Likewise, about things you don’t get, we have
You do not gain any extraordinary special attacks or special qualities not noted above under physical qualities, such as darkvision, low-light vision, blindsense, blindsight, fast healing, regeneration, scent, and so forth.
You do not gain any supernatural special attacks, special qualities, or spell-like abilities of the new form. Your creature type and subtype (if any) remain the same regardless of your new form. You cannot take the form of any creature with a template, even if that template doesn’t change the creature type or subtype.
Now does any of this cover LA or RHD? It’d be real, real hard to claim they’re extraordinary abilities. They certainly aren’t listed under special attacks or special qualities in monsters’ statblocks. They are their own thing—which is not mentioned under things you do gain or under things you don’t gain. I suppose we should default to you not getting them, except...
You assume the form of a creature of the same type as your normal form. The new form must be within one size category of your normal size. The maximum HD of an assumed form is equal to your caster level, to a maximum of 5 HD at 5th level.

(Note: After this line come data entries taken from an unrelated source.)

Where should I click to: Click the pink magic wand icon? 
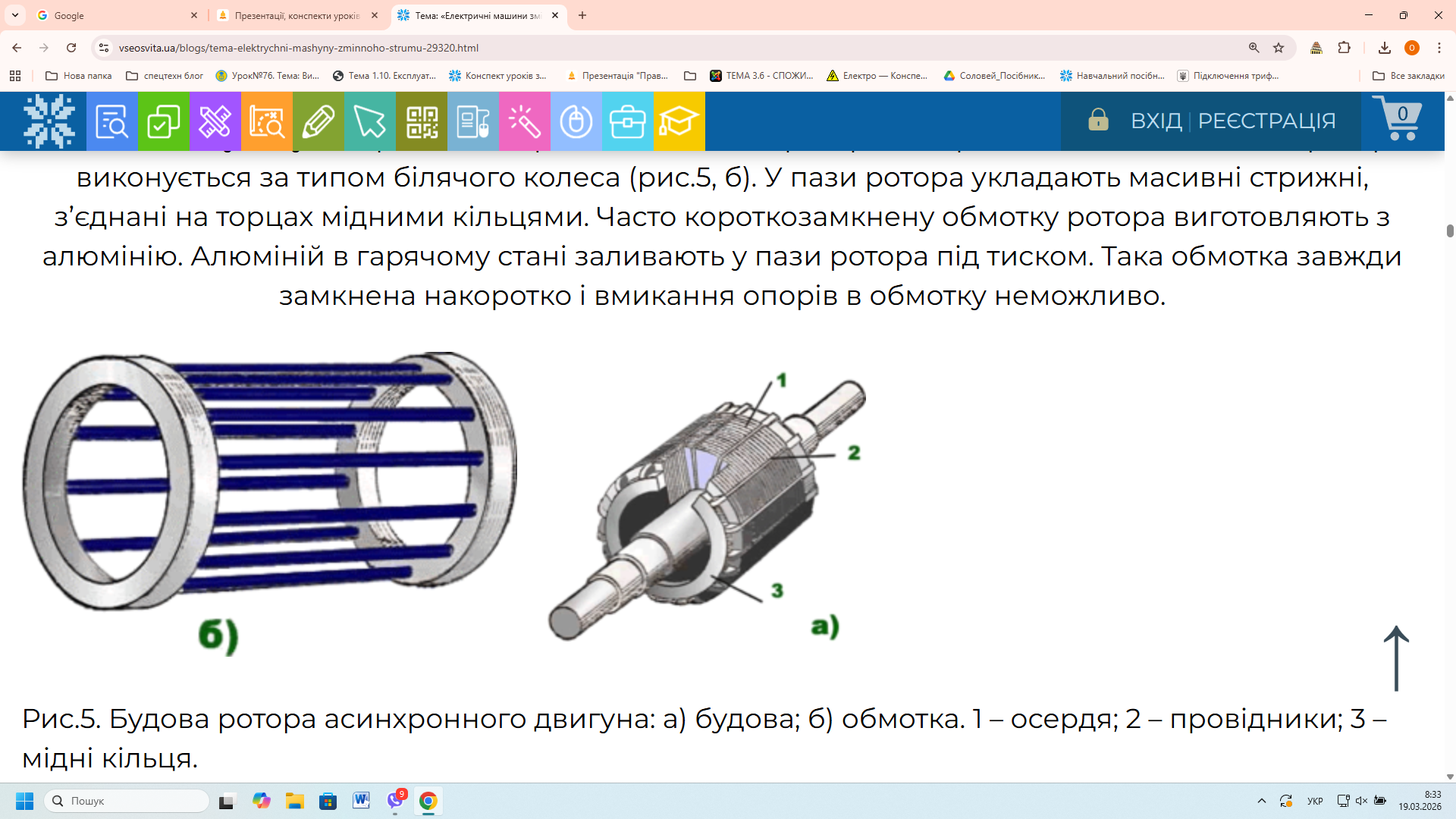[x=524, y=121]
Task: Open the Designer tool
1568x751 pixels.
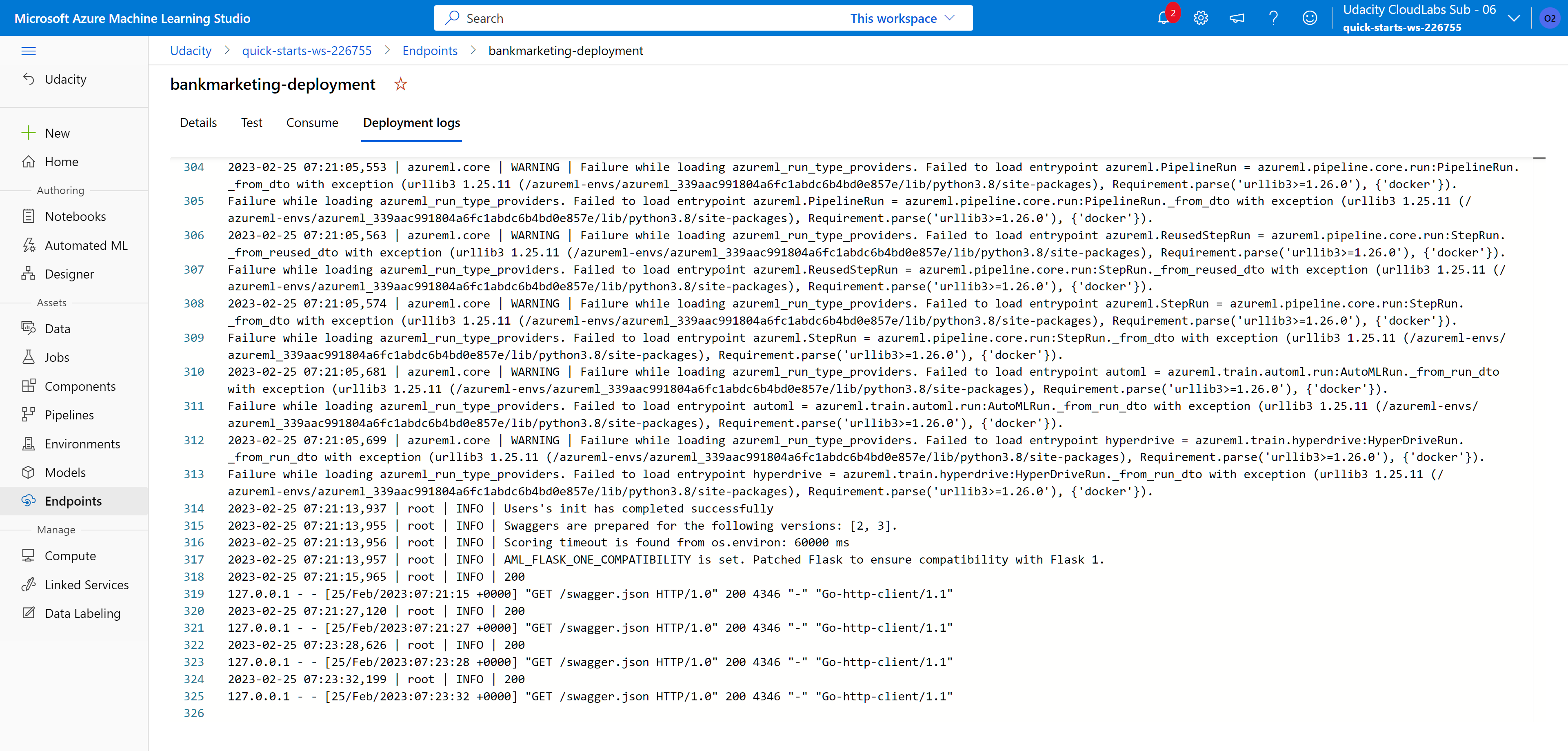Action: click(69, 274)
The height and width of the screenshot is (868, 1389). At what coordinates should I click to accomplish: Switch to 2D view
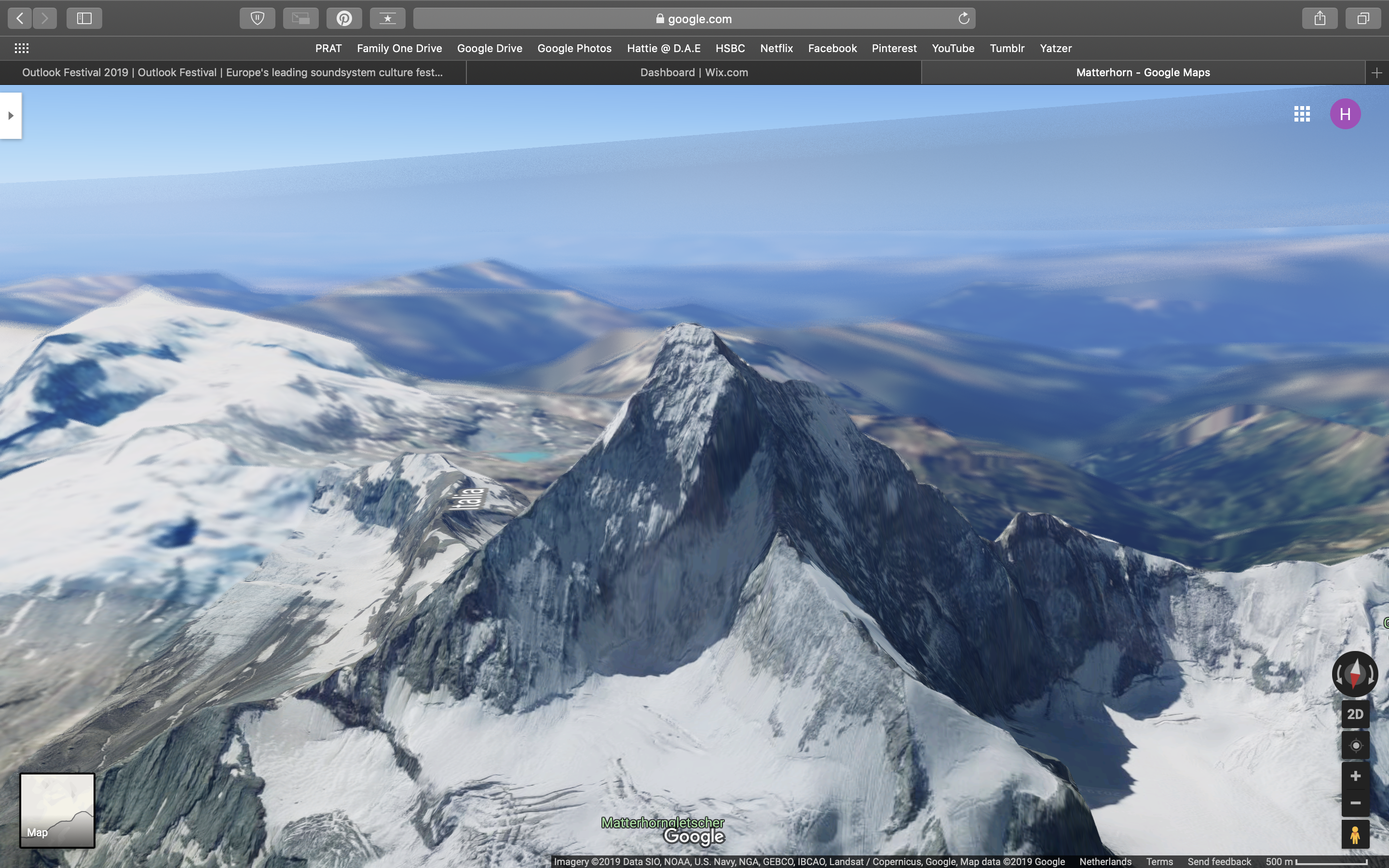(1355, 714)
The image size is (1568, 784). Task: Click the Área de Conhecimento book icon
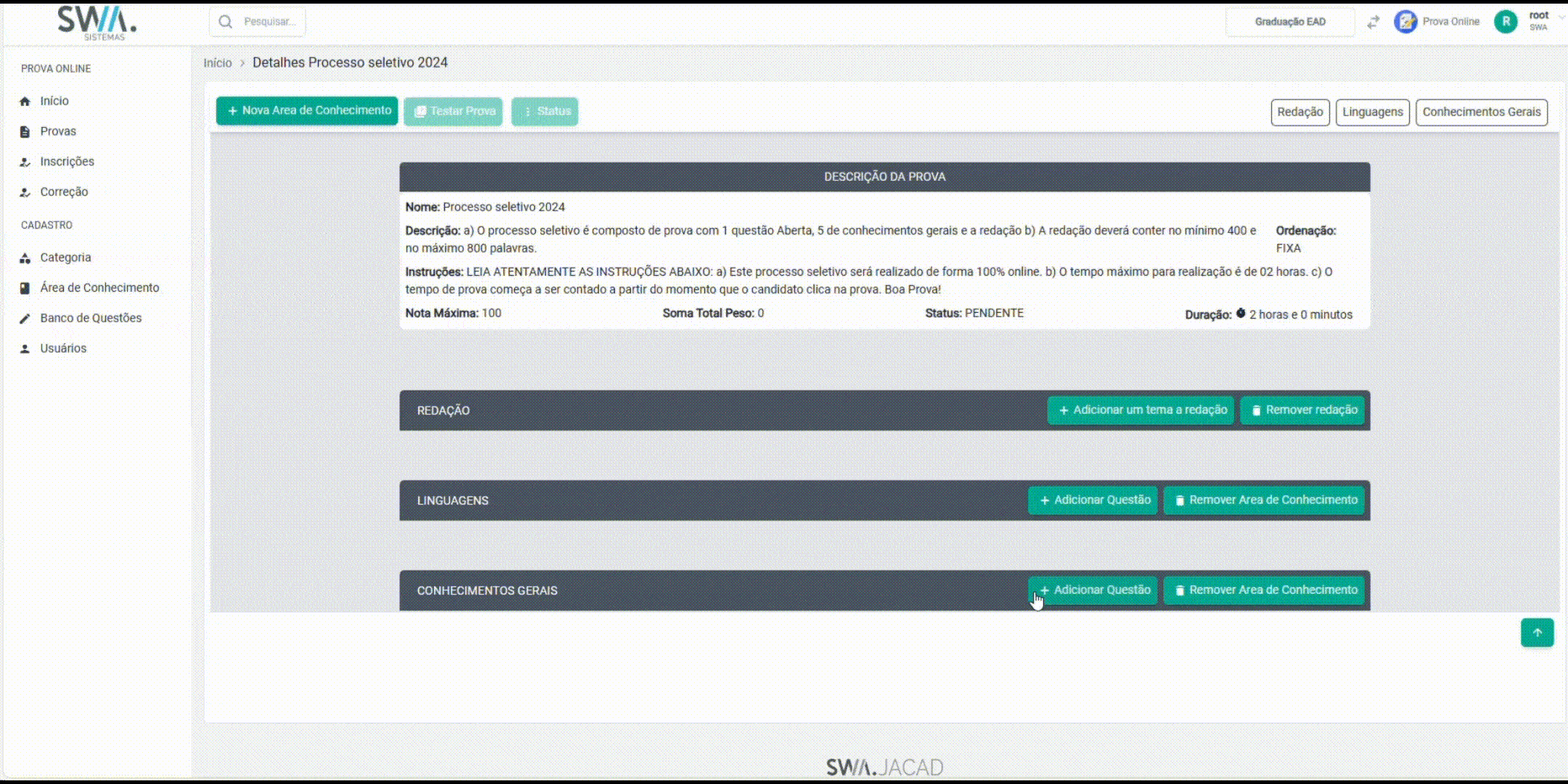(x=25, y=288)
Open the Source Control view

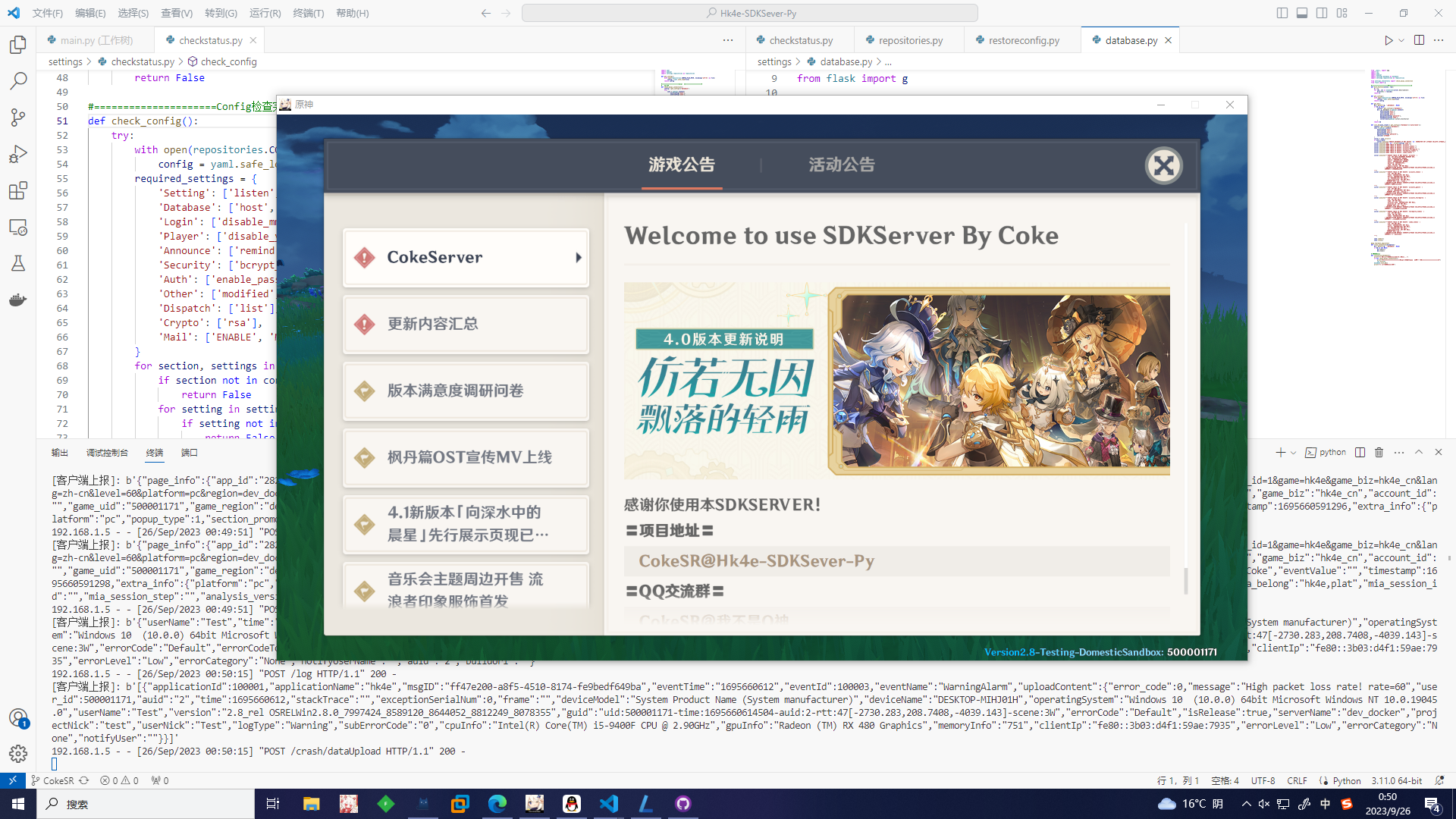(17, 118)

This kinda makes it sound like you do get the RHD, at least, as part of the “form.” Though of course it’s entirely possible that this is being used purely as a gate-keeping device on when you can assume certain forms and is unrelated to what actually happens when you do. LA is still AWOL.
And then even if you get them, do they count? Your guess is as good as mine. Again, optimizers tend to assume “No,” and there is some basis for it: NPCs don’t have their abilities count against them in this manner, so why should PCs?
Do not award XP for creatures that enemies summon or otherwise add to their forces with magic powers. An enemy’s ability to summon or add these creatures is part of the enemy’s CR already. (You don’t give PCs more XP if a drow cleric casts unholy blight on them, so don’t give them more XP if she casts summon monster IV instead.)
(Dungeon Master’s Guide pg. 37)
This addresses summoning, but shapechanging is the same kind of idea. In theory, the ability to take on that form is balanced by various factors and appropriate to the PC’s actual level, so using those abilities shouldn’t make them earn less XP. That’s a wonderful theory, but well, we know the game isn’t remotely balanced.
Still, personally anyway, I despise anything that makes me calculate separate XP awards for individual PCs. I eliminate all of them from my games, and recommend everyone else do the same. No split levels, no XP costs, no LA, nada. Everyone stays at the exact same HD, ECL, and XP value. This is obviously not where the rules are, but in this one regard—that shapechanging magic shouldn’t be altering ECL on the fly—I’ll accept their lack-of-rule as being in the right place.
Well, technically, there is one rule relevant to the points you raised in the question: alter self explicitly states that “A body with extra limbs does not allow you to make more attacks (or more advantageous two-weapon attacks) than normal,” so using it to become a thri-kreen doesn’t offer the “four clawed arms” you mention in the question. That’s rather tangential though.
Perhaps tellingly, Paizo’s Pathfinder spin-off went out of its way to define “temporary” and “permanent” bonuses to things, to try to clarify some of this. That they felt the need to do that suggests that in 3.5e, there wasn’t any such distinction. But they could have had other reasons for doing so.